◆ **MATERIAL SHOWN**

--- Begin ---

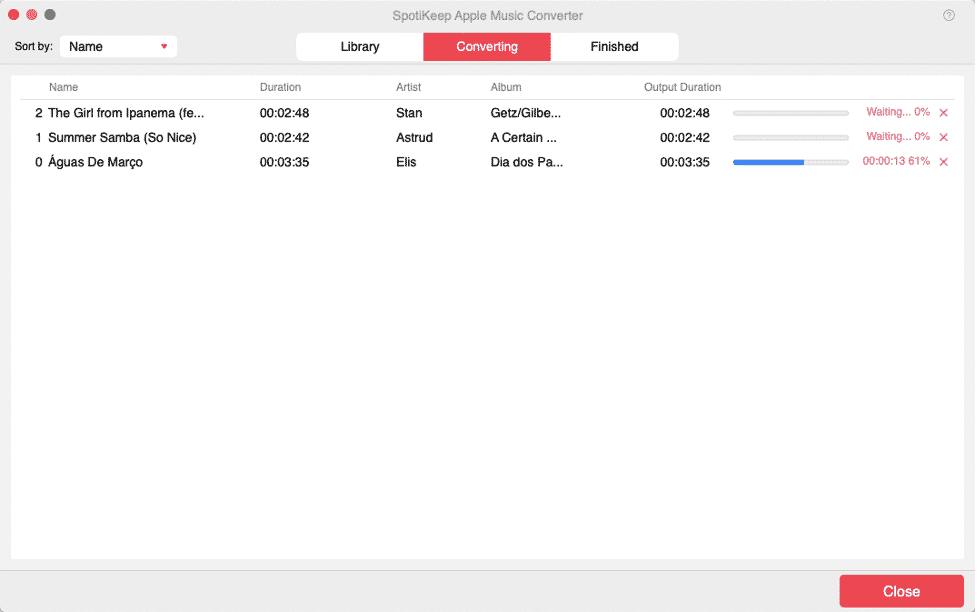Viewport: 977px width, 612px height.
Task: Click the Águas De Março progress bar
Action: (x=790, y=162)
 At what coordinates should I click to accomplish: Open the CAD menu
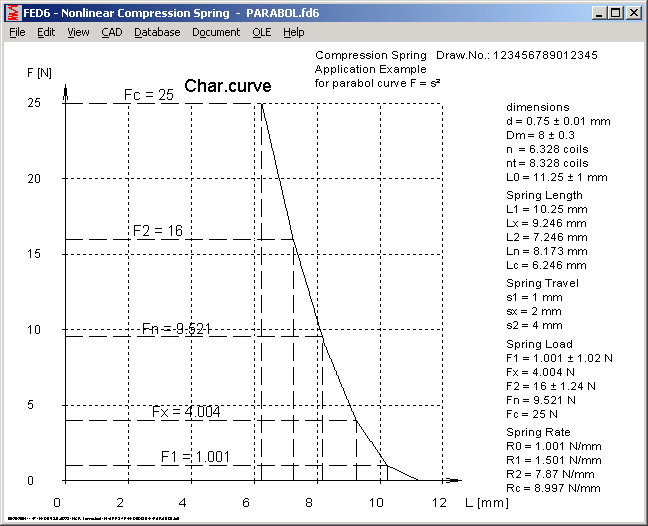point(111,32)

--- End ---
--- Begin ---

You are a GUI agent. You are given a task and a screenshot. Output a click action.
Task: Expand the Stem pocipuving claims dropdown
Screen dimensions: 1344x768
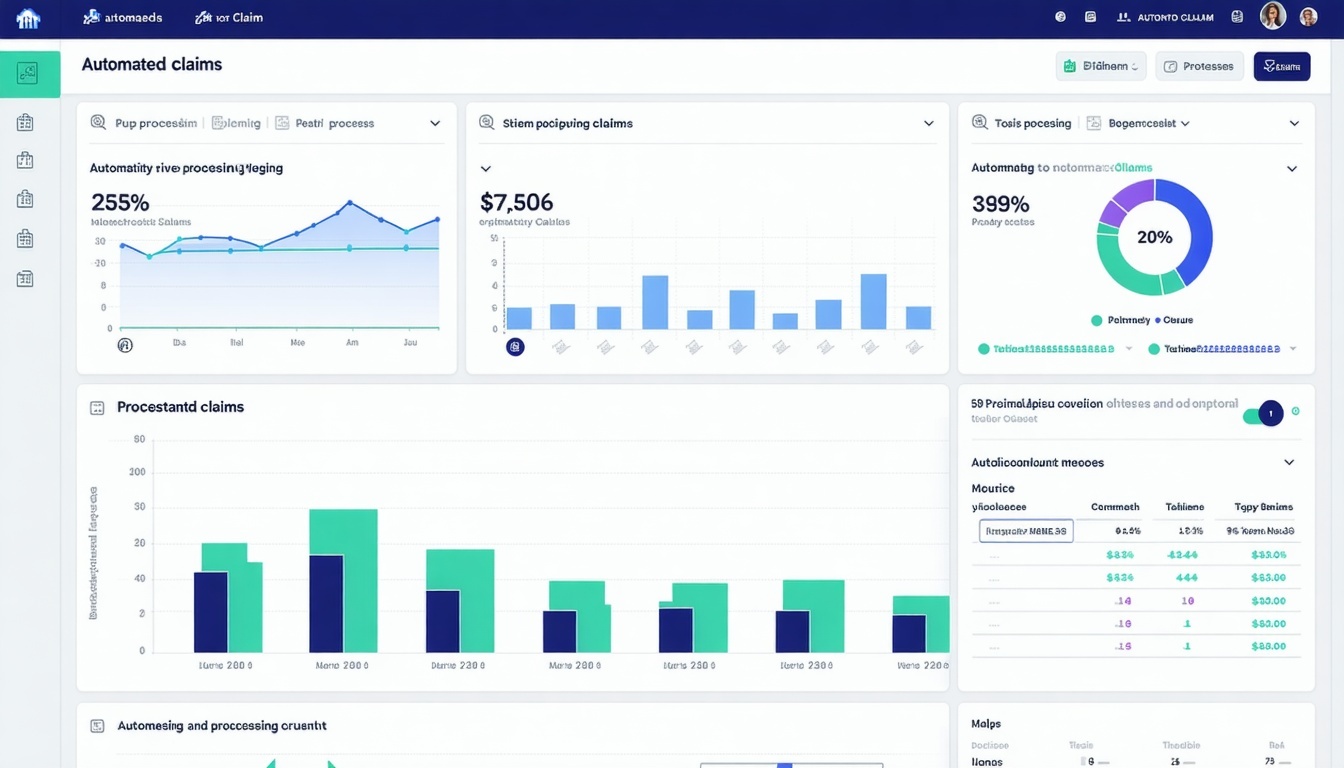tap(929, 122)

--- End ---

Output as a numbered list the lines from the line containing "At what coordinates" through the line containing "point(111,32)", both included, omitting any blank lines and leaving the pictures out of the answer.

1.  At what coordinates should I click to accomplish: Open the CAD menu
2. point(111,32)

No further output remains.